Throughout her nine years of wearing hijab, Toka witnessed first-hand racism and discrimination. “One day, as I was walking with a classmate who wore the Niqab (A veil worn by some Muslim women in public, covering all of the face apart from the eyes) near my high school, two teenage boys came from behind us, pulled on our headscarf from the back and ran away laughing,” she said. “There would also be days where I would be walking home alone or with friends and people would tell us to ‘Go back to where we came from’ or ‘Take that thing off your head! Don’t let them oppress you!’

She ignored these hate remarks and continued to wear the hijab that “liberates” her. Ayesha Nusrat, a 23-year-old Muslim Indian from New Delhi published a similar story in the New York Times. 

Even though Muslim women are still discrimination against for wearing hijab today, many others respect and admire the fact that they cover. “In college I’d receive compliments about how pretty my scarf looked and how they thought it was pretty cool that my scarf would always match what I would wear.”

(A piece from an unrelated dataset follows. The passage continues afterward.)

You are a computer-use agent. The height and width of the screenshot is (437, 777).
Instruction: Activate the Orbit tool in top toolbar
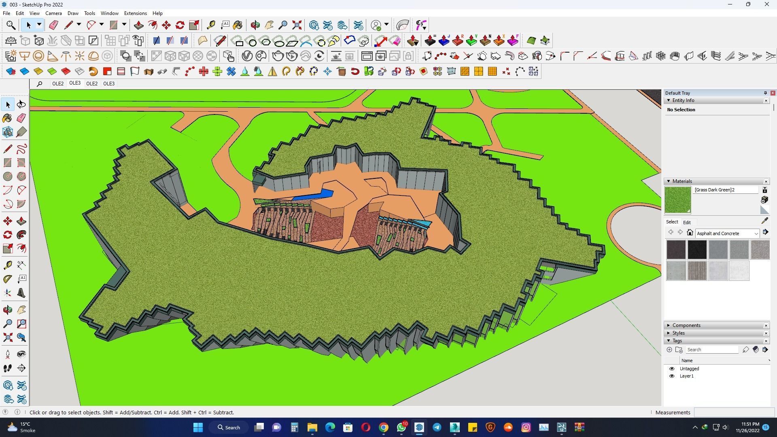tap(255, 25)
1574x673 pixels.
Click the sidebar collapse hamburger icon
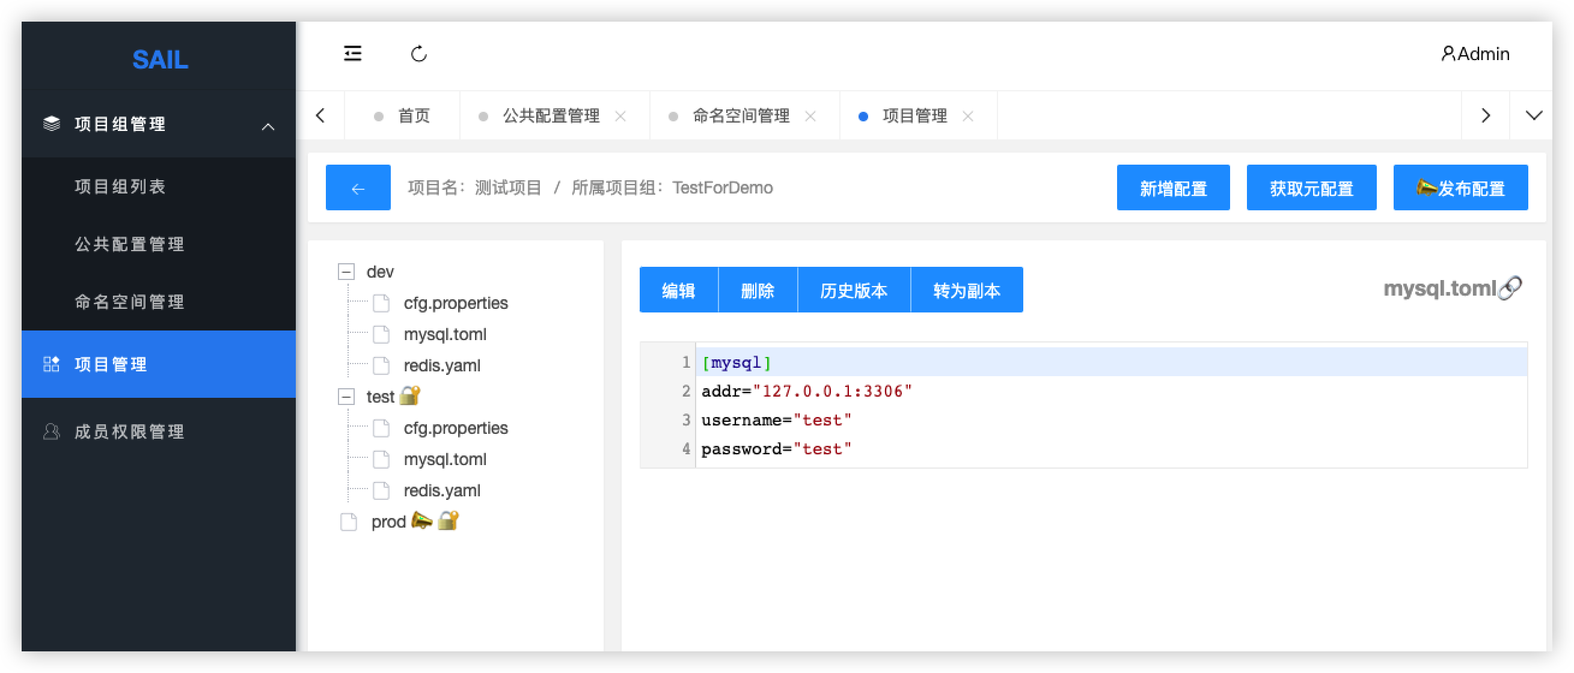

Toka said her greatest experience wearing hijab is when curious people approach her  and wonder why she  wears hijab. The people’s wonder give her a reason to believe that not only is she approachable, but she can also express to them the sense of freedom she feels while wearing hijab. “Some of my friends even tried the Hijab on just to see how it would look on them and they’d walk down hallways or streets just to see how others would see them or treat them.” Toka said that when her friends put on the hijab for a day it changed their perceptions and ideas about women who veil. Some of the girls who experienced putting on hijab said it made them more noticeable in a crowd, but felt nothing of oppression like some people assume. They had made the choice of putting it on simply because they wanted to know how it felt and realized that veiling was a form of expression.


Distinct styles

My friend once asked me if I feel different in every hijab I wear, and if each color brings out a different side of me. But it’s not so much the colors of my veil that do anything. It’s the style of my scarf along with the outfit I’m wearing that makes me feel different. Here are a few outfit choices that correspond with a hijab style.

Meet my friend, Israa. She is wearing a printed veil that compliments her casual, yet more formal outfit.



Oftentimes, people wonder how hijabis dress going to occasion. And I mean fancy occasions, like attending a wedding, engagement, or even prom. If I wasn’t a hijabi myself, I’d probably wonder the same thing. So to save those curious wonders, here is a fancier way of wearing hijab:

youya 2

Here are other less formal ways to dress your hijab. This is my friend, Islam (yes, that’s her name) , dressed in jeans and a tee. Isn’t it just amazing how we can match every outfit with a veil. I fell in love with her shirt. It reads: ” Love, Hope, Faith, Wish, Imagine, Trust, Give, Believe.” Stuff we all love to do.